▶ **Problem requirements**: When you reach the line in the data below that contains "Open the More actions ellipsis menu", please start repeating lines exactly, and stop after the line that contains "You are a computer-use agent. Viewport: 454px", repeating nothing else.

[Saved entries]
==*==

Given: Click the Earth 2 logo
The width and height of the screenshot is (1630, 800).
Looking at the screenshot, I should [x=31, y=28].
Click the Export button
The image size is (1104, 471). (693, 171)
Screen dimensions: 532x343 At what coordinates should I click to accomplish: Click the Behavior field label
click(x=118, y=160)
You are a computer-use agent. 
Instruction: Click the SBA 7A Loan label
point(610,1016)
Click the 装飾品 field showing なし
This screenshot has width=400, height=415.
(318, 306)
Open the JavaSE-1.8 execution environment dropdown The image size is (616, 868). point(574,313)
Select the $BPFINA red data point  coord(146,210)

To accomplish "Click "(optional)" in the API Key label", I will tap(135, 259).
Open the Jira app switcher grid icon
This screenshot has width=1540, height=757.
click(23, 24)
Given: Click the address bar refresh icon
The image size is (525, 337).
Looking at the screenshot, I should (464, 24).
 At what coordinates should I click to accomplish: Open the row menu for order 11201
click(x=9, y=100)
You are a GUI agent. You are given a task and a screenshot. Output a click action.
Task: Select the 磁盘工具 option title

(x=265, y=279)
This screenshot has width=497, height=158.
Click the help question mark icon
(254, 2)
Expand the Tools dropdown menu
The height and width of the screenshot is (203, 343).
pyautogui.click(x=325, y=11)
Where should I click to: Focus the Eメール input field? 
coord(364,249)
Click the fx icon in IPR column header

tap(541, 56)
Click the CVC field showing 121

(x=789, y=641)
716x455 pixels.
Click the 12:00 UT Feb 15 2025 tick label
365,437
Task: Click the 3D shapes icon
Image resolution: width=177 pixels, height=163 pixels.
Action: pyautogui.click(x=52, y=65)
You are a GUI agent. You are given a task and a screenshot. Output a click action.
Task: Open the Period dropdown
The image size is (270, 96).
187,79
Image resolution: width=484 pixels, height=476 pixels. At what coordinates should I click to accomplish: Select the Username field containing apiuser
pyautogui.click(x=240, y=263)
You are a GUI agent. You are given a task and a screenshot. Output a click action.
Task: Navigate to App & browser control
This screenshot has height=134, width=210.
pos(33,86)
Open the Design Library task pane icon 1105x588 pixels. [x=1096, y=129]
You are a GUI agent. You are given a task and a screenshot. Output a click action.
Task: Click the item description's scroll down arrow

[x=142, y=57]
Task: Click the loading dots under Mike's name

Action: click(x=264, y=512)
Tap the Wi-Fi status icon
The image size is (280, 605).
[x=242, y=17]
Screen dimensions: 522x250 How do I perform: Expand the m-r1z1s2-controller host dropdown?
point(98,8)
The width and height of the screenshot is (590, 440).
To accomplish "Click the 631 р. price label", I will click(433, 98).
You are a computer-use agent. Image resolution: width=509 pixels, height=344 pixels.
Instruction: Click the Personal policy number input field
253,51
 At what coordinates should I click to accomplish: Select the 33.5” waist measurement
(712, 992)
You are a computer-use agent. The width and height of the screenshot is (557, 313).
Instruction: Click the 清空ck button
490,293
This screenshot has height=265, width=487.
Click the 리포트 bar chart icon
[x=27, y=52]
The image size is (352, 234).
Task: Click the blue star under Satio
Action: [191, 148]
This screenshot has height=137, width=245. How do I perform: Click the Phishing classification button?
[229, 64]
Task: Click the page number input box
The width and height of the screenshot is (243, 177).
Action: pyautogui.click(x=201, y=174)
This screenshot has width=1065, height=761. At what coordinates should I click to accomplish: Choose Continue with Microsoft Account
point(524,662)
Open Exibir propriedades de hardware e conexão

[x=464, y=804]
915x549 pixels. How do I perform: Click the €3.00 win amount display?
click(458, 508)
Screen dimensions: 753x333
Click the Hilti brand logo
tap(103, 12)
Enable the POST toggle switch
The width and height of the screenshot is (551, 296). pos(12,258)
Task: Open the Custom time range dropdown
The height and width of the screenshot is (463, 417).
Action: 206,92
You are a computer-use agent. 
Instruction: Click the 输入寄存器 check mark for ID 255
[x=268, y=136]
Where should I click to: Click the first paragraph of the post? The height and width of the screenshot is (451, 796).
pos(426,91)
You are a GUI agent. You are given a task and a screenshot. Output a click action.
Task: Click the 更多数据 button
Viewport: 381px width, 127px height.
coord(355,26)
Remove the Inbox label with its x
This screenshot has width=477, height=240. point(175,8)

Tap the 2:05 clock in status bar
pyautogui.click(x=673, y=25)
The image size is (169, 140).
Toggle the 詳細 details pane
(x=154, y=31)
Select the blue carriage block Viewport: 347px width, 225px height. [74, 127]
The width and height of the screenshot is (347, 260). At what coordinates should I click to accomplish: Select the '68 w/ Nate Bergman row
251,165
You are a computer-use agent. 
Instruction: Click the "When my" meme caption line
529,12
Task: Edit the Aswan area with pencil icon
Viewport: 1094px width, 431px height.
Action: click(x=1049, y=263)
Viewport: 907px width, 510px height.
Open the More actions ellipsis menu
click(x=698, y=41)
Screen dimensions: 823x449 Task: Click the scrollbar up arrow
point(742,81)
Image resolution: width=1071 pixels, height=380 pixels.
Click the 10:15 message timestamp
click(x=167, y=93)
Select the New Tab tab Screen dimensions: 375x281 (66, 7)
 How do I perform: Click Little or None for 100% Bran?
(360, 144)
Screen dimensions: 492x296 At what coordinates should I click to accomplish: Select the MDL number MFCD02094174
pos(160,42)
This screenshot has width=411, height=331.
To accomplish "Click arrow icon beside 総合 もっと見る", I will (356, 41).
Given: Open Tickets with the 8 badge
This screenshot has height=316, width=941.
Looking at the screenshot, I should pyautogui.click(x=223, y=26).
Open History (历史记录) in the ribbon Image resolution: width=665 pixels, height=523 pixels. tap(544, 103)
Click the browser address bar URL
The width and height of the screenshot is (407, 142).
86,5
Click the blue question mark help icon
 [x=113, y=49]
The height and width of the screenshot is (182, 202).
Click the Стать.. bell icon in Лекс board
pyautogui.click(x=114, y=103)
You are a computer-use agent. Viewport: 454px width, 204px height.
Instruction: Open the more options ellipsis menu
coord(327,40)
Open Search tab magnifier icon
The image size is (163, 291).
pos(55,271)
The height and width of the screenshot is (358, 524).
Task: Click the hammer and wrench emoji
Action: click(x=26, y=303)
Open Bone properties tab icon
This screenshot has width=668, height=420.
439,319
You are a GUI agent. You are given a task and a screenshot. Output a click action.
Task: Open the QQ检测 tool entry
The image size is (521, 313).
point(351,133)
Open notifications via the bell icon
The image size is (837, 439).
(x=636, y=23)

==*==

▶ **Exercise response**:
Open the More actions ellipsis menu
click(x=698, y=41)
Screen dimensions: 823x449 Task: Click the scrollbar up arrow
point(742,81)
Image resolution: width=1071 pixels, height=380 pixels.
Click the 10:15 message timestamp
click(x=167, y=93)
Select the New Tab tab Screen dimensions: 375x281 (66, 7)
 How do I perform: Click Little or None for 100% Bran?
(360, 144)
Screen dimensions: 492x296 At what coordinates should I click to accomplish: Select the MDL number MFCD02094174
pos(160,42)
This screenshot has width=411, height=331.
To accomplish "Click arrow icon beside 総合 もっと見る", I will (356, 41).
Given: Open Tickets with the 8 badge
This screenshot has height=316, width=941.
Looking at the screenshot, I should pyautogui.click(x=223, y=26).
Open History (历史记录) in the ribbon Image resolution: width=665 pixels, height=523 pixels. tap(544, 103)
Click the browser address bar URL
The width and height of the screenshot is (407, 142).
86,5
Click the blue question mark help icon
 [x=113, y=49]
The height and width of the screenshot is (182, 202).
Click the Стать.. bell icon in Лекс board
pyautogui.click(x=114, y=103)
You are a computer-use agent. Viewport: 454px width, 204px height.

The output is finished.